_Excerpt provided_
Supreme Court of North Carolina
Dec 1, 1920
105 S.E. 319 (N.C. 1920)

Summary

In Butner v. Brown Bros. Lumber Co., 180 N.C. 612, it was held that a common laborer, whose duty it was to attend a machine in a mill, had no implied authority on behalf of his master to invite into the mill a child who wanted to get some strips of wood cut by the machine, where it was contrary to the rules of the mill to permit children in the mill, and that there could be no recovery for an injury sustained.

Summary of this case from Mallory v. Day Carpet Furniture Co.

Opinion

(Filed 24 December, 1920.)

1. Employer and Employee — Master and Servant — Third Persons — Minors — Infants — Safe Place to Work — Negligence — Evidence — Nonsuit — Trials — Invitation.

Among other machinery in its woodworking plant, the defendant had an edging machine of standard kind in good order, with the cogwheels moving the carriage covered by metallic hoods in the usual manner, protecting the employees working there at in the manner therein required of them, under the rules of the company, children were forbidden to come into the mill, with notices placed in the mill to give sufficient notice thereof; that plaintiff, a bright lad of eleven years of age, was sent to the mill by his father to get some of the edging placed on the outside of the mill, forbidding the son to enter the mill, which had also been forbidden him by the supervising officers of the mill; that upon the invitation of a worker at the edging machine, a lad of about sixteen years of age, and in the absence of other employee, the plaintiff entered the mill to get his edging from around the machine, and his clothes caught in the cogs, causing the injury alleged, while he was in a dangerous position not required by the operation of the machine: Held, in the absence of evidence sufficiently definite to show an abrogation of the rule, the invitation and direction of the employee, having a definite work to perform as a laborer at the edger, was not within his authority to bind his principal, the defendant, and the evidence is insufficient to show negligence on the part of the defendant; and a motion as of nonsuit thereon should have been granted.

Click-target data
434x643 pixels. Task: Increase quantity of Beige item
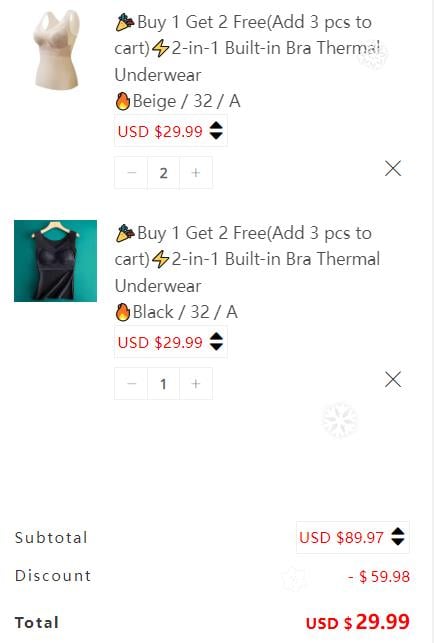coord(196,173)
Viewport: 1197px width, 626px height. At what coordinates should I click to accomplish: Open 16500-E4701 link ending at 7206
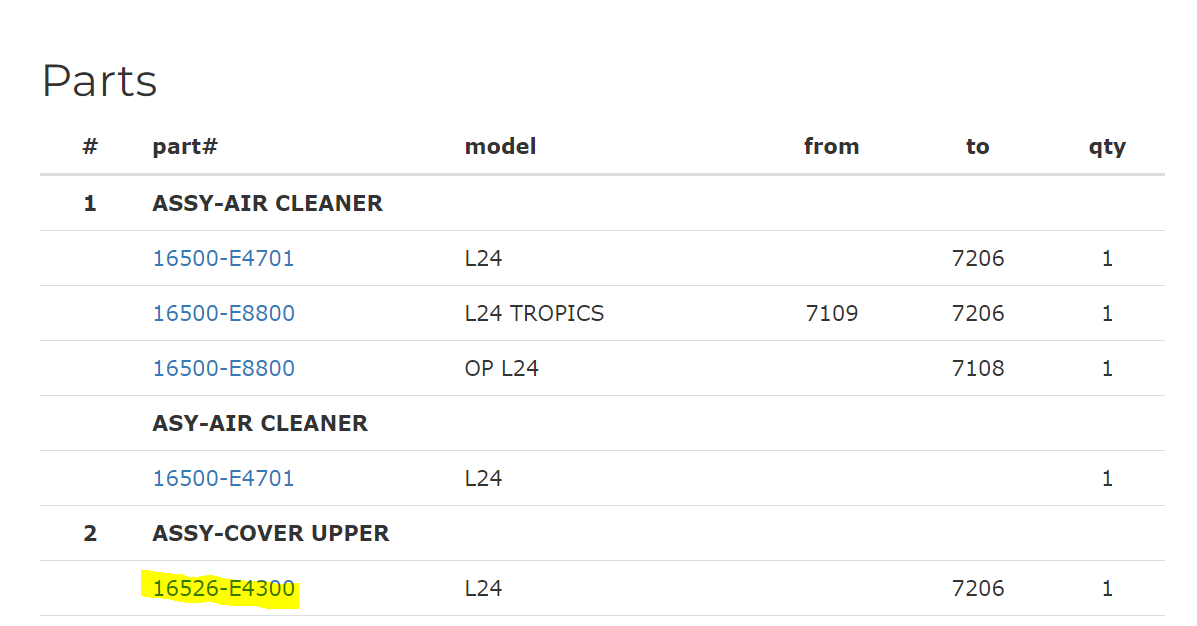224,259
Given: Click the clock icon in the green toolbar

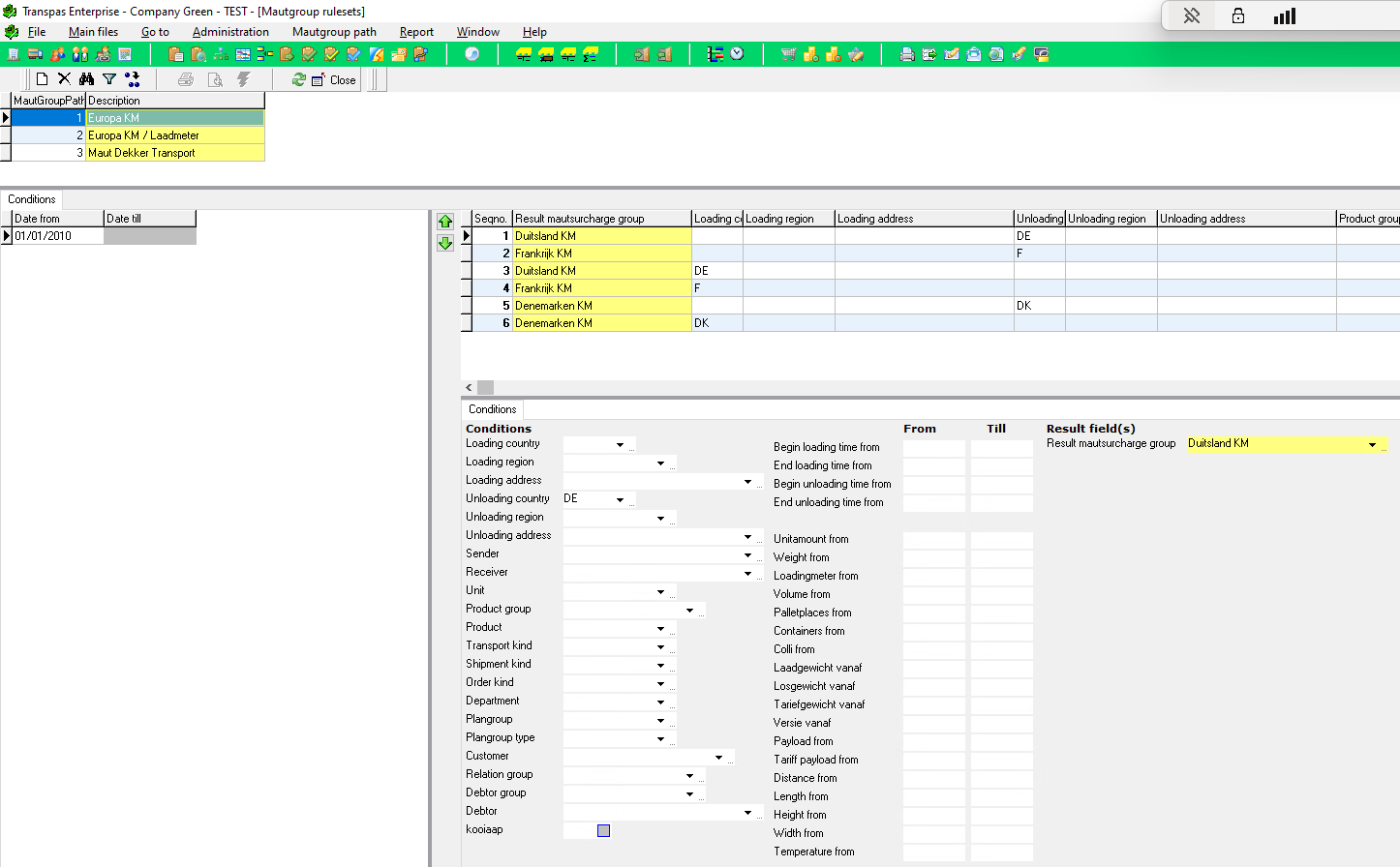Looking at the screenshot, I should tap(738, 54).
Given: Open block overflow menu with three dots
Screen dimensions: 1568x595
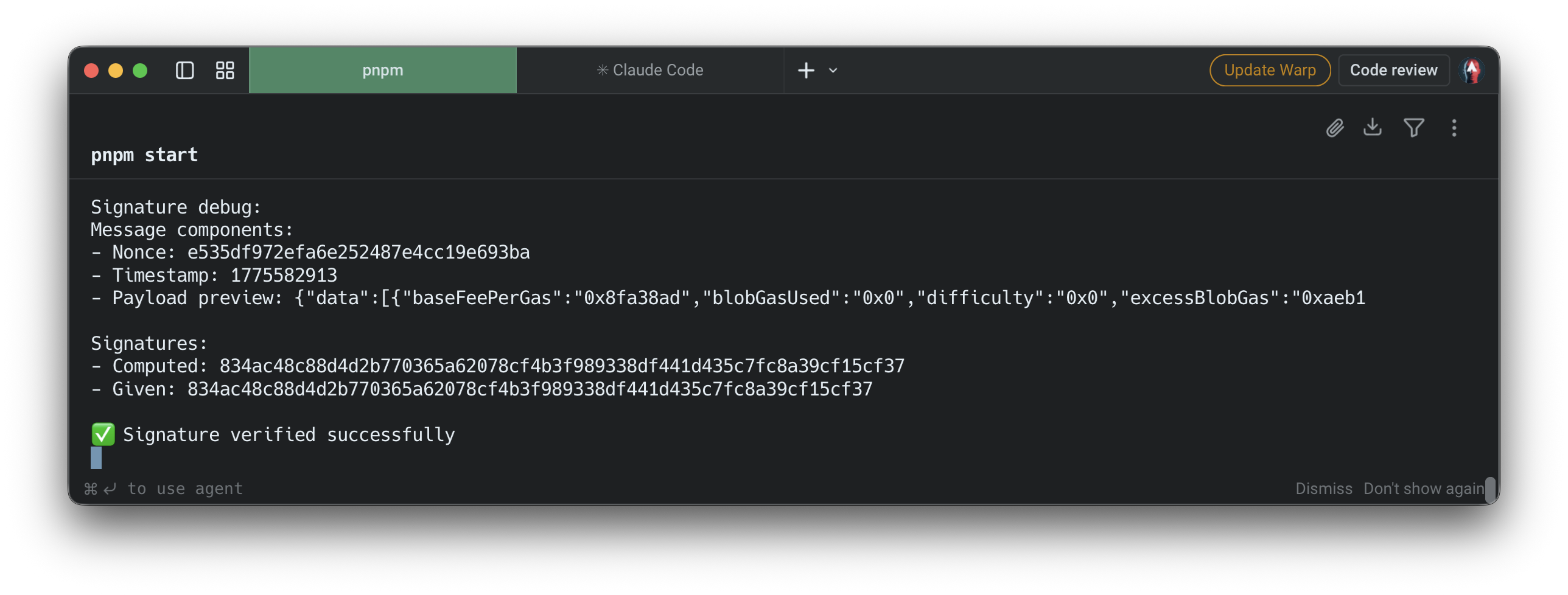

_Your tasks_
**a.** Based on the court excerpt, say whether each statement agrees with it. Give yes or no for each, followed by the deciding words quoted exactly.
(i) The plaintiff was eleven years old.
(ii) The worker who invited the plaintiff into the mill was about twenty years old.
(iii) The cogwheels moving the carriage of the edging machine were left uncovered.
**b.** Using the court excerpt, answer each question briefly.
(i) On what date was the opinion filed?
(ii) What did the plaintiff's father send him to the mill to get?
(iii) According to the holding, what should have been granted?
**c.** Continue the court excerpt, starting after its final sentence.

_Outputs by task_
**a.**
(i) Yes: "a bright lad of eleven years of age"
(ii) No: "a lad of about sixteen years of age"
(iii) No: "with the cogwheels moving the carriage covered by metallic hoods in the usual manner"

**b.**
(i) 24 December, 1920
(ii) Some of the edging placed on the outside of the mill
(iii) A motion as of nonsuit

**c.**
2. Same — Duty of Employer.

The duty of an employer to furnish his employee a safe place to work at a power-driven machine, in this case an edger in a woodworking plant, does not extend to an outsider who has entered the shop, forbidden, whose clothing has caught in the cogs of the machine, causing the injury for which he seeks damages in his action.

CIVIL ACTION, tried before Harding, J., and a jury, at August Special Term, 1920, of YANCEY.

Charles Hutchins and A. Hall Johnson for plaintiff.

Watson, Hudgins, Watson Fouts for defendant.


CLARK, C. J., dissenting.


The action is to recover damages for physical injuries caused by alleged negligence of defendant company in not properly safeguarding its machinery and in permitting plaintiff, a child twelve years of age, or little over, to go about same whereby he was caught in the cogs of certain portions of the machinery and received painful and permanent injuries to plaintiff's great damage. There was denial of liability by defendant and on issues submitted, the jury rendered a verdict for plaintiff assessing his damages. Judgment on verdict and defendant company excepted and appealed.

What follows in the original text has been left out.